## EXERCISE GOAL
Only the lines that hold "scrollbar" should be in the answer, each copied from the data below.

Collected data entries:
[Start of Attachment]

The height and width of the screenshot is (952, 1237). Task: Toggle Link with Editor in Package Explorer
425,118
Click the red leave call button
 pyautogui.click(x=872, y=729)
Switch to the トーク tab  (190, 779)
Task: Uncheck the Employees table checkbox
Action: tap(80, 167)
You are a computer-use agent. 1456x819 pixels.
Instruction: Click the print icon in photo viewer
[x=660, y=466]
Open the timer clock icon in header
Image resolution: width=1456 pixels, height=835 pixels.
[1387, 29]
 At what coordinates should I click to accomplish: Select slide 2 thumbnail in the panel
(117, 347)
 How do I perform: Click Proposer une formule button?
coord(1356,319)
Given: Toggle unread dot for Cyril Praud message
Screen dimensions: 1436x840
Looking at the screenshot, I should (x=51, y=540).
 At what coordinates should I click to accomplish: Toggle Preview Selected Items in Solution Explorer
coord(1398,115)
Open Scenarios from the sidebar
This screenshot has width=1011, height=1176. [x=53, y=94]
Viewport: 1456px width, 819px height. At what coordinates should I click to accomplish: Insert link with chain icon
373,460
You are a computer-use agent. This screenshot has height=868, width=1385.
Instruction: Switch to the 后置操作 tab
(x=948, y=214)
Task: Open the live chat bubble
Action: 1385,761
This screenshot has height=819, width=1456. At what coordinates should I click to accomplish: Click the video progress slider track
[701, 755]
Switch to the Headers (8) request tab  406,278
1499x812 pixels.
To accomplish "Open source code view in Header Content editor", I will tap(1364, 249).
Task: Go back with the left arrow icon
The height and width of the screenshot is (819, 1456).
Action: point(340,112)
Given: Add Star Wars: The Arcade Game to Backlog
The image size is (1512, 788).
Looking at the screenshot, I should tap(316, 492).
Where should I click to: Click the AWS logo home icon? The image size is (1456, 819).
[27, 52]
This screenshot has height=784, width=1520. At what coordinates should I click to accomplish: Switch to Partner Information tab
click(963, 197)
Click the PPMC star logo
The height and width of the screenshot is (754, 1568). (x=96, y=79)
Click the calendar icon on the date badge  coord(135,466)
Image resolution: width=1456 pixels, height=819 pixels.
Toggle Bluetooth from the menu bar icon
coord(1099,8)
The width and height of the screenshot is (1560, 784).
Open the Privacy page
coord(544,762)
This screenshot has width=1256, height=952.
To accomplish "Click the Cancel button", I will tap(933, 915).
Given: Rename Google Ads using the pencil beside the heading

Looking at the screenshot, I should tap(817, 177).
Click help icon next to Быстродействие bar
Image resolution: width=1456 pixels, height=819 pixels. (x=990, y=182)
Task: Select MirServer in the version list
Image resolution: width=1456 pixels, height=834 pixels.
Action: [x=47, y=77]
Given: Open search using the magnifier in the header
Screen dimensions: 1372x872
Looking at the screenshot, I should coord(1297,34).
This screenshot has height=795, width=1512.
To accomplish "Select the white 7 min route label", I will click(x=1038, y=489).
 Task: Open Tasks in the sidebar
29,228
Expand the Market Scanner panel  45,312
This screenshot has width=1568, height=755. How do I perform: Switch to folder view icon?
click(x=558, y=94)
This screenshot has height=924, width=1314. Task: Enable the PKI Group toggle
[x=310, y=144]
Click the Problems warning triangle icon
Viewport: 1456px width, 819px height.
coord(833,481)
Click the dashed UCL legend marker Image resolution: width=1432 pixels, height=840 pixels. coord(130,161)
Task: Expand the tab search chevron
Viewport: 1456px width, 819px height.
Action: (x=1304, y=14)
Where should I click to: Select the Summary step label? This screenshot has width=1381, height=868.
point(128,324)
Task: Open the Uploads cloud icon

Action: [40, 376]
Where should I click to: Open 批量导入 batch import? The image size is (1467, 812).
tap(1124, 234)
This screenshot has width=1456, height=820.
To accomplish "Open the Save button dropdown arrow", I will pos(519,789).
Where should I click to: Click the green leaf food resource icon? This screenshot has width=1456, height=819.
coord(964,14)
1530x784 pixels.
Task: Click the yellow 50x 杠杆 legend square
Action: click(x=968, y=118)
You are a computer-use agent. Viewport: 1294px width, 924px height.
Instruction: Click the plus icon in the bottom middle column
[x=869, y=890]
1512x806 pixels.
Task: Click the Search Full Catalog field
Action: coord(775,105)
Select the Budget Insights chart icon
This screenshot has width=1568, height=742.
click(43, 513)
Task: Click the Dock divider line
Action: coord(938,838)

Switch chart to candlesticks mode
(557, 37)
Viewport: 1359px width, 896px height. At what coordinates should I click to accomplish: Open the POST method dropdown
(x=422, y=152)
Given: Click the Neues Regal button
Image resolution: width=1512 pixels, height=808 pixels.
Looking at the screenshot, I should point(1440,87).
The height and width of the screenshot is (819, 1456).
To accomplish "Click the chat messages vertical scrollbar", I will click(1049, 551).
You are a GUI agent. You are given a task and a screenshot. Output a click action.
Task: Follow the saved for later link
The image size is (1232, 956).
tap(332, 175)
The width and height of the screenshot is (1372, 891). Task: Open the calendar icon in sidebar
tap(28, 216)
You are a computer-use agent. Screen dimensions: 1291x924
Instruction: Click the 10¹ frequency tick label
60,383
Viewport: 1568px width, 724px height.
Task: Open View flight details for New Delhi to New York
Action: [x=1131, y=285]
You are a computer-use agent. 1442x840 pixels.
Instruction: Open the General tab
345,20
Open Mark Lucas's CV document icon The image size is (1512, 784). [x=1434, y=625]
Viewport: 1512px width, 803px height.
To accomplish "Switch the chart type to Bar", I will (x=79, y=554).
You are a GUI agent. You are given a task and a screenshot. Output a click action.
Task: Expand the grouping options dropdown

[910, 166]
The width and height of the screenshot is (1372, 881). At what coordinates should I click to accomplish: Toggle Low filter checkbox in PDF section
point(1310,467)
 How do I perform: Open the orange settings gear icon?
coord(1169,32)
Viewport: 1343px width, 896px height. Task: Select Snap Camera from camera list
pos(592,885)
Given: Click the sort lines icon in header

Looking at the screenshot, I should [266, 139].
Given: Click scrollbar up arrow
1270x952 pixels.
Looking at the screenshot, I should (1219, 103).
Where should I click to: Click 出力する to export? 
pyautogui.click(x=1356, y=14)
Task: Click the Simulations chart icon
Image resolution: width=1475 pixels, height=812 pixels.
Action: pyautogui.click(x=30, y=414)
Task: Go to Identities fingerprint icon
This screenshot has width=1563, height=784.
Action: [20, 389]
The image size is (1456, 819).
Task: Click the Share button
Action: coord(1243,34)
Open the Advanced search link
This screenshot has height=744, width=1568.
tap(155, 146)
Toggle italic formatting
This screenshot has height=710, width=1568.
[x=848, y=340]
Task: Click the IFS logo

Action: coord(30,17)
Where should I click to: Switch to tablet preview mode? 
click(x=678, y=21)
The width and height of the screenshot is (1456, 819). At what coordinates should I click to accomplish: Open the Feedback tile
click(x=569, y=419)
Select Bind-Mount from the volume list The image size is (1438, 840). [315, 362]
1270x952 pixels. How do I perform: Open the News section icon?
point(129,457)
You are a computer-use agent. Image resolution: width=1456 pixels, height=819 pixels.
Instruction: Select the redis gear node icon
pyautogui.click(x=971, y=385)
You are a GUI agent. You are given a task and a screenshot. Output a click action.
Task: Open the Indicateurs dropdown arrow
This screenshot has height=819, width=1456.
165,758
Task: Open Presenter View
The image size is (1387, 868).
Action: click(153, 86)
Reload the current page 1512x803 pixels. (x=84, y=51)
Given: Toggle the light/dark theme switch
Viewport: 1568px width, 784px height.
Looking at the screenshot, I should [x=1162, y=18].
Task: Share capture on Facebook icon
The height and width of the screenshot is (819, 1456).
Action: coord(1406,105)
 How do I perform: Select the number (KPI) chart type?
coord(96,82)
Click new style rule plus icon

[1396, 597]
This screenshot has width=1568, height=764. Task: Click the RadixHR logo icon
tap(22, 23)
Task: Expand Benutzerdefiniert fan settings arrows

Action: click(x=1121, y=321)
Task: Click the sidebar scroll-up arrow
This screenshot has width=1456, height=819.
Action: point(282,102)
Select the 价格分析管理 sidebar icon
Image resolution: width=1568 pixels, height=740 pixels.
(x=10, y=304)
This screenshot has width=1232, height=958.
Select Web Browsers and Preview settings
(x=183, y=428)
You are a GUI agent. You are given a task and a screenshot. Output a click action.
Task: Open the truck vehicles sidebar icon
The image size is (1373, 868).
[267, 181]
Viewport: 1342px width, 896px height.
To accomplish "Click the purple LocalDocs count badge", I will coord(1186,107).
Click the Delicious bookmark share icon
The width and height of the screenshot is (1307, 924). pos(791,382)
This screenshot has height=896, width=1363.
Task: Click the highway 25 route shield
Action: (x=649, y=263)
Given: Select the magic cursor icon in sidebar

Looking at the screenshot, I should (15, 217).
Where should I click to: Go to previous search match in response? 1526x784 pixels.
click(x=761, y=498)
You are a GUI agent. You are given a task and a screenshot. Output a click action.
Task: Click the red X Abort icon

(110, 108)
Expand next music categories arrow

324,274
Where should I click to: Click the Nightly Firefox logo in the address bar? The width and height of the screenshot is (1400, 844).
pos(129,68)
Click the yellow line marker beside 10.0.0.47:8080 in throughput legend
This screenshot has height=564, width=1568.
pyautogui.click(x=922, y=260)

[End of Attachment]

## YOUR RESPONSE
To accomplish "Click the chat messages vertical scrollbar", I will click(1049, 551).
Given: Click scrollbar up arrow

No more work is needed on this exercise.